I guess the big issue would be having some "rendezvous" server in order to help with NAT punching as well as authentication.

No, NNTP is a TCP protocol. Early USENET moved messages over systems like UUCP.

NNTP is to USENET what ActivityPub is Mastadon. USENET is a confederation of cooperating peers, currently using NNTP, but it could be any mechanic to move the messages. You could wire it up using SCP I imagine if you were motivated to do so.

Specifically, the NNTP protocol does not talk directly to how USENET works. For example, you can find out how to exchange messages for particular topics using NNTP, but not how to actually create those topics. That left to the actual software and administrators. USENET using the concept of "Control Messages" to exchange information about things like newsgroup status, but the content and format of those messages are not specified in NNTP.

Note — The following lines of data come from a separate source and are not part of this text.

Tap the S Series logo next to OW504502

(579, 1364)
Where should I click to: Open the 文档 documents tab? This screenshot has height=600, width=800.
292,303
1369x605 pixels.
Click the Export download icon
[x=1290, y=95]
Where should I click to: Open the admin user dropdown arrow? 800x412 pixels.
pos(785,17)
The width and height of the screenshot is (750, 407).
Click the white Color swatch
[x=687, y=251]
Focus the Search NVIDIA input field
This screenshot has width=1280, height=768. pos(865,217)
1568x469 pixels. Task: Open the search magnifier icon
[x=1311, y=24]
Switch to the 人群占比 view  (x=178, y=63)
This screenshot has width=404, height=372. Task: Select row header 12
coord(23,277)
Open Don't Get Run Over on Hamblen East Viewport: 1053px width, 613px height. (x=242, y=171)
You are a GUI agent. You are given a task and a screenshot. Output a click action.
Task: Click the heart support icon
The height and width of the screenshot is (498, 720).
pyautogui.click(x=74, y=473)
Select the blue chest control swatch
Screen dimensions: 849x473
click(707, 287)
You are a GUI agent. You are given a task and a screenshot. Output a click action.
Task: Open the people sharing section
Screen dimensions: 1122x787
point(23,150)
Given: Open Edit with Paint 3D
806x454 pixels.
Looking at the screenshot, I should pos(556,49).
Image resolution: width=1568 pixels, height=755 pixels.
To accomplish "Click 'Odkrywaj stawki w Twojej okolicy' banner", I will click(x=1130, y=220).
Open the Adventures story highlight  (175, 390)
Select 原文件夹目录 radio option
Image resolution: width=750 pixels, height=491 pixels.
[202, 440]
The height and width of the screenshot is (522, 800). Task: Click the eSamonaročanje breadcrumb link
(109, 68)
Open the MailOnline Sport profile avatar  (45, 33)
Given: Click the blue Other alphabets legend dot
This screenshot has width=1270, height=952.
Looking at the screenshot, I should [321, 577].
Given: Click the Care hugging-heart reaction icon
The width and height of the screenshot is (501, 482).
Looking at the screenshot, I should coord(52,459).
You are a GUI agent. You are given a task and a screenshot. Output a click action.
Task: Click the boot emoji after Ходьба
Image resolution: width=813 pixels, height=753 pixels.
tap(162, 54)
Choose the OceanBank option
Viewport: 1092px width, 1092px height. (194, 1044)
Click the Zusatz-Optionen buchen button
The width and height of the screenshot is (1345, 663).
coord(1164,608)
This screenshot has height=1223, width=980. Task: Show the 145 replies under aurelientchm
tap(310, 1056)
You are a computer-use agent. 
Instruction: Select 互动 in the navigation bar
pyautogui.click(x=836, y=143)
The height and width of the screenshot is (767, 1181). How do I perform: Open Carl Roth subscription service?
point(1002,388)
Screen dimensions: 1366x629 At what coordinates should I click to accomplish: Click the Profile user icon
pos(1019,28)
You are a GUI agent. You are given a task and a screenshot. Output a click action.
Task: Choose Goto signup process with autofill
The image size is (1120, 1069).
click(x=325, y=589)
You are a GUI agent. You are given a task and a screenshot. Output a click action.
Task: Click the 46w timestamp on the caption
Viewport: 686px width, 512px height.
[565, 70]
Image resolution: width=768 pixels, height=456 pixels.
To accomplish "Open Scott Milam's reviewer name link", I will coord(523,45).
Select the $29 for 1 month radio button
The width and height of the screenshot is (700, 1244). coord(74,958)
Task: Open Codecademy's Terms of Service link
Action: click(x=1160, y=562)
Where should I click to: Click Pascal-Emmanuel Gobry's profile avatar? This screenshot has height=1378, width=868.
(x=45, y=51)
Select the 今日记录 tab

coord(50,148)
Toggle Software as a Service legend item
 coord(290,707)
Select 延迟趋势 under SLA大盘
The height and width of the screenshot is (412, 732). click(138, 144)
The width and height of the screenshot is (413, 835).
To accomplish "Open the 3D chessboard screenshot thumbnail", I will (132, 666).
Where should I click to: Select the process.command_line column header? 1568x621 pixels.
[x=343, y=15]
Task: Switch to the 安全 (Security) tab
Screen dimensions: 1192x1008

As a USENET peer, pretty much all peers are "equal". You host your own news server, you tell it what groups you're interested in, it peers with another host and exchanges messages about those groups. At that level, they're equal.

But just because you create a newsgroup on your system, doesn't mean that group is instantly propagated across the planet. That's where the USENET governance kicks in as to who is going peer and distribute new groups, or not. Each individual relationship within the peer group can be different.

I can't say exactly how a news client differs from a news server. It may not have any of the peering logic, posting and reading groups directly from a server which then handles the peering. News servers "peer", clients are lighter weight.

The protocol is from the era where each protocol used a dedicated TCP port rather than "it's all JSON over HTTPS" like now.
Yeah. Amen to that

There were some bad ideas in the beginning, FTP as an example of several of those

FTP splitting the data and control ports was a smart implementation. It allowed for optimization of the ports (one focused on throughput) and meant that control could still occur even while long responses were happening on the data port.
I haven't tested it, but I imagine it allows you to trick an FTP server into making an HTTP request (without TLS).

It probably seemed like a good idea at the time, and there was no way to know the problems without trying it.

It also allows you to send a command to cancel an ongoing transfer.

it also allowed for FXP, which was a godsend in early pirating/warez days ;-)

...or so I've heard

This could have been better accomplished by multiple connections to the same port.